Open Inference Protocol with nightly build not working

harshita-meena commented 4 months ago

🐛 Describe the bug

While trying to run load tests with latest merged changes on v2 Open inference protocol, I noticed that the example for mnist does not work in preprocessing step. https://github.com/pytorch/serve/pull/2609/files

Error logs

The server side showed error

Screen Shot 2024-02-20 at 4 46 38 PM

Installation instructions

ARG VERSION=latest-cpu
ARG IMAGE_NAME=pytorch/torchserve-nightly

from $IMAGE_NAME:$VERSION

USER root

RUN apt-get -y update
RUN apt-get install -y curl vim

# Installation steps to download model from GCP
# Downloading gcloud package
RUN curl https://dl.google.com/dl/cloudsdk/release/google-cloud-sdk.tar.gz > /tmp/google-cloud-sdk.tar.gz

# Installing the package
RUN mkdir -p /usr/local/gcloud \
  && tar -C /usr/local/gcloud -xvf /tmp/google-cloud-sdk.tar.gz \
  && /usr/local/gcloud/google-cloud-sdk/install.sh

# Adding the package path to local
ENV PATH $PATH:/usr/local/gcloud/google-cloud-sdk/bin

ENV TS_OPEN_INFERENCE_PROTOCOL oip

RUN pip install protobuf googleapis-common-protos grpcio loguru

COPY config.properties /home/model-server/config.properties
COPY mnist.mar /home/model-server/model-store/

copied model from gs://kfserving-examples/models/torchserve/image_classifier/v2/model-store/mnist.mar Built the docker file using docker build -f Dockerfile -t metadata . and brought it up locally Ran ghz load test tool with

ghz  --proto serve/frontend/server/src/main/resources/proto/open_inference_grpc.proto   --call org.pytorch.serve.grpc.openinference.GRPCInferenceService/ModelInfer --duration 300s --rps 1 --insecure localhost:79 -D ./serve/kubernetes/kserve/kf_request_json/v2/mnist/mnist_v2_tensor_grpc.json

Model Packaing

Used an existing packaged model mnist.mar at gs://kfserving-examples/models/torchserve/image_classifier/v2

config.properties

inference_address=http://0.0.0.0:8080 management_address=http://0.0.0.0:8081 metrics_address=http://0.0.0.0:8082 enable_metrics_api=true model_metrics_auto_detect=true metrics_mode=prometheus number_of_netty_threads=32 job_queue_size=1000 enable_envvars_config=true model_store=/home/model-server/model-store load_models=mnist.mar workflow_store=/home/model-server/wf-store

Versions

Environment headers

Torchserve branch:

**Warning: torchserve not installed .. torch-model-archiver==0.9.0

Python version: 3.7 (64-bit runtime) Python executable: /Users/hmeena/development/ml-platform-control-planes/venv/bin/python

Versions of relevant python libraries: numpy==1.21.6 requests==2.31.0 requests-oauthlib==1.3.1 torch-model-archiver==0.9.0 wheel==0.41.0 Warning: torch not present .. Warning: torchtext not present .. Warning: torchvision not present .. Warning: torchaudio not present ..

Java Version:

OS: Mac OSX 11.7.8 (x86_64) GCC version: N/A Clang version: 12.0.0 (clang-1200.0.32.29) CMake version: version 3.23.2

Versions of npm installed packages: **Warning: newman, newman-reporter-html markdown-link-check not installed...

Repro instructions

same as installation instruction

Possible Solution

I am unsure of how well the OIP is working with Torchserve at the moment. I tried a small ranker example and it fails in the post processing step where the worker crashes completely, it is not able to send response as ModelInferResponse.

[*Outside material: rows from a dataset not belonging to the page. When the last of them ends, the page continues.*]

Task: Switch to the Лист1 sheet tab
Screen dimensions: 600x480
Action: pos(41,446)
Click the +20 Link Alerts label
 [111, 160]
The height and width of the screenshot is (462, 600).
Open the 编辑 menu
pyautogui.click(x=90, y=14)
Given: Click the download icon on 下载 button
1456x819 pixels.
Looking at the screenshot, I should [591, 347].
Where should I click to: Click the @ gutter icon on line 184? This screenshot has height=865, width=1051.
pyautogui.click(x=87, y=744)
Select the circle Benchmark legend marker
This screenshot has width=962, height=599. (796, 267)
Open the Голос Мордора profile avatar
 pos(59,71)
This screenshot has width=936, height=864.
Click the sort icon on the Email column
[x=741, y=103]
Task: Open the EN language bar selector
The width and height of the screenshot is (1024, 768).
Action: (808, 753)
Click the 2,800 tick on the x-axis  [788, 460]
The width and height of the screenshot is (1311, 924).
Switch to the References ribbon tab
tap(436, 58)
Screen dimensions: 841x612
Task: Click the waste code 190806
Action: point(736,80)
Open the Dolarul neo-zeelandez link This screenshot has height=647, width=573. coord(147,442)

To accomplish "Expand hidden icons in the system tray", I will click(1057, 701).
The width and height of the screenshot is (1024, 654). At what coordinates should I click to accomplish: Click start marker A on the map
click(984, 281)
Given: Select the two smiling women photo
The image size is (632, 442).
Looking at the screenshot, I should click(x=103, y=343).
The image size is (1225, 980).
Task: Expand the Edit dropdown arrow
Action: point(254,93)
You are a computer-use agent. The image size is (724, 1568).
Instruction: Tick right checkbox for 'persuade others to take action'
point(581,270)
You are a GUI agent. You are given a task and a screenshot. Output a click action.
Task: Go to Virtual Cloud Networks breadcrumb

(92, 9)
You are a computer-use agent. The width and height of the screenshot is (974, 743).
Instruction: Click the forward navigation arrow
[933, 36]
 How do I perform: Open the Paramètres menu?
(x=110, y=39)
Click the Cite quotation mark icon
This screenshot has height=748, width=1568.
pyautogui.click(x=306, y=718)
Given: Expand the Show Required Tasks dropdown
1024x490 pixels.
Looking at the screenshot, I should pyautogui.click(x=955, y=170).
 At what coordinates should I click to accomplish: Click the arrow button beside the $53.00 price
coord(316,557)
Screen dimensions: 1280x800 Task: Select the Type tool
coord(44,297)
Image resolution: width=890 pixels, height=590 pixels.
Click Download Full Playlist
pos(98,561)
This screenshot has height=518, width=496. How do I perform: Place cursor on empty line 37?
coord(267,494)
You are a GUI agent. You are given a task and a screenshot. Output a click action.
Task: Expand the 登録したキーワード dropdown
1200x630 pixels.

agunapal commented 4 months ago

Hi @harshita-meena Thanks for reporting the issue.

Do you mind trying this script https://github.com/pytorch/serve/blob/master/kubernetes/kserve/tests/scripts/test_mnist.sh

We are running this nightly. https://github.com/pytorch/serve/actions/workflows/kserve_cpu_tests.yml

harshita-meena commented 4 months ago

Currently I am trying to setup the tests but they will probably not fail because the images used in oip kserve yamls are custom ones (http and grpc) and both do not refer to nightly ones though are part of the test_mnist.sh at lines 189 and 215.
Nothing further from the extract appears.